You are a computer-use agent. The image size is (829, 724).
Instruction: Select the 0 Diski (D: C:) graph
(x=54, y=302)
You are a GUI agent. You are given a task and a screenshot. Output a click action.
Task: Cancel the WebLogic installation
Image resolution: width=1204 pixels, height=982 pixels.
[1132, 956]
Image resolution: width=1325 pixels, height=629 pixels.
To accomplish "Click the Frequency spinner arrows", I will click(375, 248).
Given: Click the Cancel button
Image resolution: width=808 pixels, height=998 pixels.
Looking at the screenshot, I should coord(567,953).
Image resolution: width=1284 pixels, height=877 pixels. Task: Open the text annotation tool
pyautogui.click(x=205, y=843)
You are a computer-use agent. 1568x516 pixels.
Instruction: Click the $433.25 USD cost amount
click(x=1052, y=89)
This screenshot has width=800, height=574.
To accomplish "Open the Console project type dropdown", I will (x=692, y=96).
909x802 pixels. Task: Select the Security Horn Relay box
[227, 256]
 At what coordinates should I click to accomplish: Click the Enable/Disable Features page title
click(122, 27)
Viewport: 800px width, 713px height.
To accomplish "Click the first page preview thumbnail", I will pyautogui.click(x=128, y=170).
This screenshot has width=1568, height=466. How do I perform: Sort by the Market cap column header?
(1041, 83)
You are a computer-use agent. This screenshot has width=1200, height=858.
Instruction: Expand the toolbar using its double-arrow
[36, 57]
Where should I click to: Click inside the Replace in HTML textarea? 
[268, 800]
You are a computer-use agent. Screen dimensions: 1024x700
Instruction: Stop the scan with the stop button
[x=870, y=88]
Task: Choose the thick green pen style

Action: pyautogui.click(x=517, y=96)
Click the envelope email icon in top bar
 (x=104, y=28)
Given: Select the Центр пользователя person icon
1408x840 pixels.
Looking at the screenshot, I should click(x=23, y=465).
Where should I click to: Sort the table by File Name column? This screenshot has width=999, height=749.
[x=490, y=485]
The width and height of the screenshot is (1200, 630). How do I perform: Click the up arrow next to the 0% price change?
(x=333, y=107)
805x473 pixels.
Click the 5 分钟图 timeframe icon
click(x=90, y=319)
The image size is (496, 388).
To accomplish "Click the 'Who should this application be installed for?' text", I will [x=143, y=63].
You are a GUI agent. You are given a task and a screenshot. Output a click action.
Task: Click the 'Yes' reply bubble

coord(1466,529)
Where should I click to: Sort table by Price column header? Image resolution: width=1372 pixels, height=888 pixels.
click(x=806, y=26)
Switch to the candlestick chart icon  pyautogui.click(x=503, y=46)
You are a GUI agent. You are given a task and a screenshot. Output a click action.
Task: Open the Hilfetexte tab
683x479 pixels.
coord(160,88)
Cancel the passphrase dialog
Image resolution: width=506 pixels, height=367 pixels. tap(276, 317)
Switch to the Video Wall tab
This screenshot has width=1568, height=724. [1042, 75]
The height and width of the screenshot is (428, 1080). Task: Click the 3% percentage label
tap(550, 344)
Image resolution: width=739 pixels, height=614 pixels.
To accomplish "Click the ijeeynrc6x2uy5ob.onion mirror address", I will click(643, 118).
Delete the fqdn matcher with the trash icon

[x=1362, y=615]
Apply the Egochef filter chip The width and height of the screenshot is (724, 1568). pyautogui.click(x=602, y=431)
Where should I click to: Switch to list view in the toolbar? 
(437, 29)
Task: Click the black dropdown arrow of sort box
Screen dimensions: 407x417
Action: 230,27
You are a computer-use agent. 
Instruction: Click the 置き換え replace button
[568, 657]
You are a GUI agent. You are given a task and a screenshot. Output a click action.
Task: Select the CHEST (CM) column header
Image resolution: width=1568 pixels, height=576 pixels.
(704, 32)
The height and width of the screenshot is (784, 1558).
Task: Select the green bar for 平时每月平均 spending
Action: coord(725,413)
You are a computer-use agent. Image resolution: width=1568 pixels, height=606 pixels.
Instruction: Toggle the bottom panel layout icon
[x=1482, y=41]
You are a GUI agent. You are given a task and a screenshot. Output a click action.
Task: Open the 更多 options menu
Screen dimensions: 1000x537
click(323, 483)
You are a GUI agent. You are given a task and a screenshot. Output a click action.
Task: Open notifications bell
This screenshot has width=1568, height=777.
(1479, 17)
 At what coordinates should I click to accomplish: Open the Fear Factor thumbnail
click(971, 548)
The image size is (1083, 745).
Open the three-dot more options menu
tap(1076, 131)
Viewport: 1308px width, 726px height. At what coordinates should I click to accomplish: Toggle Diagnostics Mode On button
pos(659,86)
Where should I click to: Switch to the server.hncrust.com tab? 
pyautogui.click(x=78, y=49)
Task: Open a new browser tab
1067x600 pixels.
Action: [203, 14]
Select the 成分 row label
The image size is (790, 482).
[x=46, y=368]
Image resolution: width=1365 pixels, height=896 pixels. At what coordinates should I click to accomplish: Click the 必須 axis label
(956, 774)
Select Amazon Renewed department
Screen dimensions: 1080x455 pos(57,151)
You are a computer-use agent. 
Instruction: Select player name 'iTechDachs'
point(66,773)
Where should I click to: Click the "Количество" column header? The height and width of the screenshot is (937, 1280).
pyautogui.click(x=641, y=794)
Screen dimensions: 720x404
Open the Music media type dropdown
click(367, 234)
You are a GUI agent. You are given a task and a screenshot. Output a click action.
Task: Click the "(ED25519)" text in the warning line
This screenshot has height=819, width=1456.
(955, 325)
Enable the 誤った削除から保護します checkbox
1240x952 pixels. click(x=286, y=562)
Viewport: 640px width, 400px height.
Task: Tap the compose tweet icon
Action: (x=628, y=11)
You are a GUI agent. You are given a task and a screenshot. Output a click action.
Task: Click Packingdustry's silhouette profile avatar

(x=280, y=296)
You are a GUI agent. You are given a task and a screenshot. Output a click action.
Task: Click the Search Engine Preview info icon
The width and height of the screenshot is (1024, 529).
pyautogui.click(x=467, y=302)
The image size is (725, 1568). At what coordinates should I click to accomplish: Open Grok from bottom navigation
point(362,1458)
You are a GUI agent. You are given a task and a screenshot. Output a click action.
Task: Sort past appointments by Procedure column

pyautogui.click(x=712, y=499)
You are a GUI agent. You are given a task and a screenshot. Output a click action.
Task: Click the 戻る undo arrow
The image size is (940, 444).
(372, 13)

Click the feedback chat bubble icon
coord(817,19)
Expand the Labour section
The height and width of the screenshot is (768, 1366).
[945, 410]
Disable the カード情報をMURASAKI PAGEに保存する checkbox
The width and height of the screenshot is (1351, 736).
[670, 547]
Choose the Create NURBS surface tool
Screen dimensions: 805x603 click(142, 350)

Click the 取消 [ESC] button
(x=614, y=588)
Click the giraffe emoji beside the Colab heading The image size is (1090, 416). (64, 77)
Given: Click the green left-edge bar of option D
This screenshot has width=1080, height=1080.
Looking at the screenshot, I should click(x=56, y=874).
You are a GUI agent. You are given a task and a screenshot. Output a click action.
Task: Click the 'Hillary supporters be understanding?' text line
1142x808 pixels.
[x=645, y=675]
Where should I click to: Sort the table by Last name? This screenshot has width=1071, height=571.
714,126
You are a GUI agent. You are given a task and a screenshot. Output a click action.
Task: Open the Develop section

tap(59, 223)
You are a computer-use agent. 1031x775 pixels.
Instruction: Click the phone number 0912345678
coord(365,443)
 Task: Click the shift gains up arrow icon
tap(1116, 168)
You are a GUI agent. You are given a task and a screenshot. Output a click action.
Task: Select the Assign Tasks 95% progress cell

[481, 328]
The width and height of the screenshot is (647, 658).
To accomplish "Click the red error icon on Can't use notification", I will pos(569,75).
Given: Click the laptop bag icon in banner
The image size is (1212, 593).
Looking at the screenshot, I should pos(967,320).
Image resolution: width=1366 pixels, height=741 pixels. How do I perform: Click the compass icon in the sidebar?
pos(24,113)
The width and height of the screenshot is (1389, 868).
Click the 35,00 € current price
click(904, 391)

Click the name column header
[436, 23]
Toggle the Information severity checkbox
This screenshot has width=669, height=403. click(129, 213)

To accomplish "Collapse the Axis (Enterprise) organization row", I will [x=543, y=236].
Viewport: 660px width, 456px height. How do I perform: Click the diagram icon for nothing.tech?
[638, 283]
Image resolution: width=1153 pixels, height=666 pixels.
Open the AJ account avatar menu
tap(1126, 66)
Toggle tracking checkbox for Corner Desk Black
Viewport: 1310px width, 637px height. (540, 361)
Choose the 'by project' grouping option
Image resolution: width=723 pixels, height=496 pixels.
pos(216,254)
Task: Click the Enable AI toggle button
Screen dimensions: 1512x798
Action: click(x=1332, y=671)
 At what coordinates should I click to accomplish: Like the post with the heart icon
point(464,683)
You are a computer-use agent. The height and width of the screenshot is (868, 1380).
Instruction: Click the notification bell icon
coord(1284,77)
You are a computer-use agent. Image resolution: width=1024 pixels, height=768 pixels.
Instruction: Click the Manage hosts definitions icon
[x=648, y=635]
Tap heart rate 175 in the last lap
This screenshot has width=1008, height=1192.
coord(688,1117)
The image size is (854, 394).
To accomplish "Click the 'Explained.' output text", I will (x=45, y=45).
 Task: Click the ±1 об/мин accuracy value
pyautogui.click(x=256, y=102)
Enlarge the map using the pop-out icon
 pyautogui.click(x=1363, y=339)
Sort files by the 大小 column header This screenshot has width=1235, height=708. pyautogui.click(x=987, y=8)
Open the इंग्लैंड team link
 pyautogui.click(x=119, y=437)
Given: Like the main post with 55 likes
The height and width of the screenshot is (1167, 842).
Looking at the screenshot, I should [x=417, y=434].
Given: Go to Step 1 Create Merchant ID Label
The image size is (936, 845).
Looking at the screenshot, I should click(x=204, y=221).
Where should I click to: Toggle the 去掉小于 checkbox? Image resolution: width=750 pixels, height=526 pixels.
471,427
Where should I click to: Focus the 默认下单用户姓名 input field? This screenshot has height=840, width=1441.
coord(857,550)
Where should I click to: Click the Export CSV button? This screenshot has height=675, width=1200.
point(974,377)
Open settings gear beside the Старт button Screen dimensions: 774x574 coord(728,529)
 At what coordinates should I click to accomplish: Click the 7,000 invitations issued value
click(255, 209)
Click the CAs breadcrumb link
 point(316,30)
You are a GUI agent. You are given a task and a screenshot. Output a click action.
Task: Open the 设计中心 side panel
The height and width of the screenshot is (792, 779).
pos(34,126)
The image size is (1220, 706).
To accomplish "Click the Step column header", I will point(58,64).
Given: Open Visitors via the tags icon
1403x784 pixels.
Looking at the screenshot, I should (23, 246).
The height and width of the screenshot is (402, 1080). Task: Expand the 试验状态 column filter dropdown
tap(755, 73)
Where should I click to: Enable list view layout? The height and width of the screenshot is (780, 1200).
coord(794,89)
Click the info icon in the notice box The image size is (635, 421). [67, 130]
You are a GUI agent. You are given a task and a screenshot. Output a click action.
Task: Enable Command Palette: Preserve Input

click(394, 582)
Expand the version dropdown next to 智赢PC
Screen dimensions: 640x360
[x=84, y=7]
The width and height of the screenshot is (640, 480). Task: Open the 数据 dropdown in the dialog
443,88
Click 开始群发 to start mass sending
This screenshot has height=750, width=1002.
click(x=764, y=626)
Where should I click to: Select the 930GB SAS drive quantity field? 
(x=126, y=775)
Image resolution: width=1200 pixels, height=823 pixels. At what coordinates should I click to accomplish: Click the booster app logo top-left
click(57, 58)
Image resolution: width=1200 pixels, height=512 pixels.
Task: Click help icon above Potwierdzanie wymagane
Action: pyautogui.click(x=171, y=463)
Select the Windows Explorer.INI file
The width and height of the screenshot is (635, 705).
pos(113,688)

## Work to complete
What are the lines above, starting at the one with "Image resolution: width=1204" and ending at the one with "You are a computer-use agent. Screen"? Give them again exactly, and only them.

## Exercise solution
Image resolution: width=1204 pixels, height=982 pixels.
[1132, 956]
Image resolution: width=1325 pixels, height=629 pixels.
To accomplish "Click the Frequency spinner arrows", I will click(375, 248).
Given: Click the Cancel button
Image resolution: width=808 pixels, height=998 pixels.
Looking at the screenshot, I should coord(567,953).
Image resolution: width=1284 pixels, height=877 pixels. Task: Open the text annotation tool
pyautogui.click(x=205, y=843)
You are a computer-use agent. 1568x516 pixels.
Instruction: Click the $433.25 USD cost amount
click(x=1052, y=89)
This screenshot has width=800, height=574.
To accomplish "Open the Console project type dropdown", I will (x=692, y=96).
909x802 pixels. Task: Select the Security Horn Relay box
[227, 256]
 At what coordinates should I click to accomplish: Click the Enable/Disable Features page title
click(122, 27)
Viewport: 800px width, 713px height.
To accomplish "Click the first page preview thumbnail", I will pyautogui.click(x=128, y=170).
This screenshot has width=1568, height=466. How do I perform: Sort by the Market cap column header?
(1041, 83)
You are a computer-use agent. This screenshot has width=1200, height=858.
Instruction: Expand the toolbar using its double-arrow
[36, 57]
Where should I click to: Click inside the Replace in HTML textarea? 
[268, 800]
You are a computer-use agent. Screen dimensions: 1024x700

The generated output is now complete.